### Task instructions
Extract the rows below verbatim, starting at the line that contains "927x444 pixels. At" and continuing through the final row.

### Records for the task
+---+

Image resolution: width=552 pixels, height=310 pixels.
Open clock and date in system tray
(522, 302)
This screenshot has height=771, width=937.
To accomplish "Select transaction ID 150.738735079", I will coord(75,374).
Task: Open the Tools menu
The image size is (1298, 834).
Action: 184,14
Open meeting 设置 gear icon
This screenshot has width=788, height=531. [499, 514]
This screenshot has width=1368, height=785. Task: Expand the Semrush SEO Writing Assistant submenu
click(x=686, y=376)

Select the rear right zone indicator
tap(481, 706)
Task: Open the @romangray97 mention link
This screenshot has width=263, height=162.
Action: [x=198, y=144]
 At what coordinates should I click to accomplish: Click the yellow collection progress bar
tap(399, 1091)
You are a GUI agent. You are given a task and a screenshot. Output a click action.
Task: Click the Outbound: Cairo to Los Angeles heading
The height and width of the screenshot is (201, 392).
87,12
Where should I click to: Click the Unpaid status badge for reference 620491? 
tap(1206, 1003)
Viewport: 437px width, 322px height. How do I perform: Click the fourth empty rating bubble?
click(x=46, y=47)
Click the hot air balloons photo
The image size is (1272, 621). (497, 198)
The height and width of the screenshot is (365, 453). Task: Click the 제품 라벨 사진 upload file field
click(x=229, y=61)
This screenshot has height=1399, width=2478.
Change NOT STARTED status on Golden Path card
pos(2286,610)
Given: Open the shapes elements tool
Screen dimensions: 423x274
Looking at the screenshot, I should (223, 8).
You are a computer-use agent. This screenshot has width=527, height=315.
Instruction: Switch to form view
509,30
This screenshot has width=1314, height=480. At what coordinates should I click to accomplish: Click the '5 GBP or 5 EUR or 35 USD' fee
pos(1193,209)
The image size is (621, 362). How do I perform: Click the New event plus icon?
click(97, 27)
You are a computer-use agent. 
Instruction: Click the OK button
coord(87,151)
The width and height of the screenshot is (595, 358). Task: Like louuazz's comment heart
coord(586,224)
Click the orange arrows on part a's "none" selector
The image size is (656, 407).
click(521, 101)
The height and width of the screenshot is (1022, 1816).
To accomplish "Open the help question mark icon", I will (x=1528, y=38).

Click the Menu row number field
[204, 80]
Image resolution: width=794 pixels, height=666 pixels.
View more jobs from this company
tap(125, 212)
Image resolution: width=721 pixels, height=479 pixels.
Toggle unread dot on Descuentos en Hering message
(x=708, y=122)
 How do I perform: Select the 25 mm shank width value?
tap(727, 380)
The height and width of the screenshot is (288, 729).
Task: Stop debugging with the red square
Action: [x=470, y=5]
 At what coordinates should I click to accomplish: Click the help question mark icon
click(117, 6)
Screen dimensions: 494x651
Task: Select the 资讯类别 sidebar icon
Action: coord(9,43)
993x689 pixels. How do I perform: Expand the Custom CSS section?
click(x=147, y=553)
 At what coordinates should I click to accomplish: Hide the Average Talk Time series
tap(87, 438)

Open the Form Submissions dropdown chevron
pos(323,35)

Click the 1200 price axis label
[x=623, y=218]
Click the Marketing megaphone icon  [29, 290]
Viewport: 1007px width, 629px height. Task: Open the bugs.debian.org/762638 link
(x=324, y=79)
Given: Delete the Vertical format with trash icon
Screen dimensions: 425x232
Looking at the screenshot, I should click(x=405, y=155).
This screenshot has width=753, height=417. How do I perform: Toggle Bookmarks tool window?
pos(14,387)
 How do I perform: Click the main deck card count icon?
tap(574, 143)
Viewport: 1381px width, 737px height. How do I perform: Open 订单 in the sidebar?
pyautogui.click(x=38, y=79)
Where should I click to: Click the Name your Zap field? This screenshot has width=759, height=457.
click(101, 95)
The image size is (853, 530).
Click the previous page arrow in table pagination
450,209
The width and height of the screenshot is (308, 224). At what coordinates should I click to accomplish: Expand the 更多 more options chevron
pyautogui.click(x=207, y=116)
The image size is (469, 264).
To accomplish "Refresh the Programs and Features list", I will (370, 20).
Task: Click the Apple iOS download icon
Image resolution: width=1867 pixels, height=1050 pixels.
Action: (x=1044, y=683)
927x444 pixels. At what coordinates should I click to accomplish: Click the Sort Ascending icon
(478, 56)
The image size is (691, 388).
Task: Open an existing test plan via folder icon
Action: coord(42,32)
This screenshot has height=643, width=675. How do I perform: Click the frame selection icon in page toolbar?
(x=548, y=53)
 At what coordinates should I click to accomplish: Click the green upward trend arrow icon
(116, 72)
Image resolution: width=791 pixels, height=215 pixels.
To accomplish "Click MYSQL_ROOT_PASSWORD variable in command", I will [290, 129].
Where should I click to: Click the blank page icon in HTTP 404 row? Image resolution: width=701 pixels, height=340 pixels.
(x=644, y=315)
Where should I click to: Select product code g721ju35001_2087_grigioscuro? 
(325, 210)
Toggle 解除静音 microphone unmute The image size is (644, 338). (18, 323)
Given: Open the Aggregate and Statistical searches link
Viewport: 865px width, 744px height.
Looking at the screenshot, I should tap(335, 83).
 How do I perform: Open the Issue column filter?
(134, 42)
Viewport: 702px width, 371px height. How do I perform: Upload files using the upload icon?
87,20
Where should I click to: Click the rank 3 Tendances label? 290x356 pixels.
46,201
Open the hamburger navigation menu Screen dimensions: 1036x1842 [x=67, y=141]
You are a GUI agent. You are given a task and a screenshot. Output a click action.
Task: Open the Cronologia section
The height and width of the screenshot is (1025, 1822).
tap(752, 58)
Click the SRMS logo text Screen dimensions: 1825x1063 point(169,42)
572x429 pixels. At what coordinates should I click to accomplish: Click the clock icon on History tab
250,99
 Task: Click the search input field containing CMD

+---+

### Problem solution
927x444 pixels. At what coordinates should I click to accomplish: Click the Sort Ascending icon
(478, 56)
The image size is (691, 388).
Task: Open an existing test plan via folder icon
Action: coord(42,32)
This screenshot has height=643, width=675. How do I perform: Click the frame selection icon in page toolbar?
(x=548, y=53)
 At what coordinates should I click to accomplish: Click the green upward trend arrow icon
(116, 72)
Image resolution: width=791 pixels, height=215 pixels.
To accomplish "Click MYSQL_ROOT_PASSWORD variable in command", I will [290, 129].
Where should I click to: Click the blank page icon in HTTP 404 row? Image resolution: width=701 pixels, height=340 pixels.
(x=644, y=315)
Where should I click to: Select product code g721ju35001_2087_grigioscuro? 
(325, 210)
Toggle 解除静音 microphone unmute The image size is (644, 338). (18, 323)
Given: Open the Aggregate and Statistical searches link
Viewport: 865px width, 744px height.
Looking at the screenshot, I should tap(335, 83).
 How do I perform: Open the Issue column filter?
(134, 42)
Viewport: 702px width, 371px height. How do I perform: Upload files using the upload icon?
87,20
Where should I click to: Click the rank 3 Tendances label? 290x356 pixels.
46,201
Open the hamburger navigation menu Screen dimensions: 1036x1842 [x=67, y=141]
You are a GUI agent. You are given a task and a screenshot. Output a click action.
Task: Open the Cronologia section
The height and width of the screenshot is (1025, 1822).
tap(752, 58)
Click the SRMS logo text Screen dimensions: 1825x1063 point(169,42)
572x429 pixels. At what coordinates should I click to accomplish: Click the clock icon on History tab
250,99
 Task: Click the search input field containing CMD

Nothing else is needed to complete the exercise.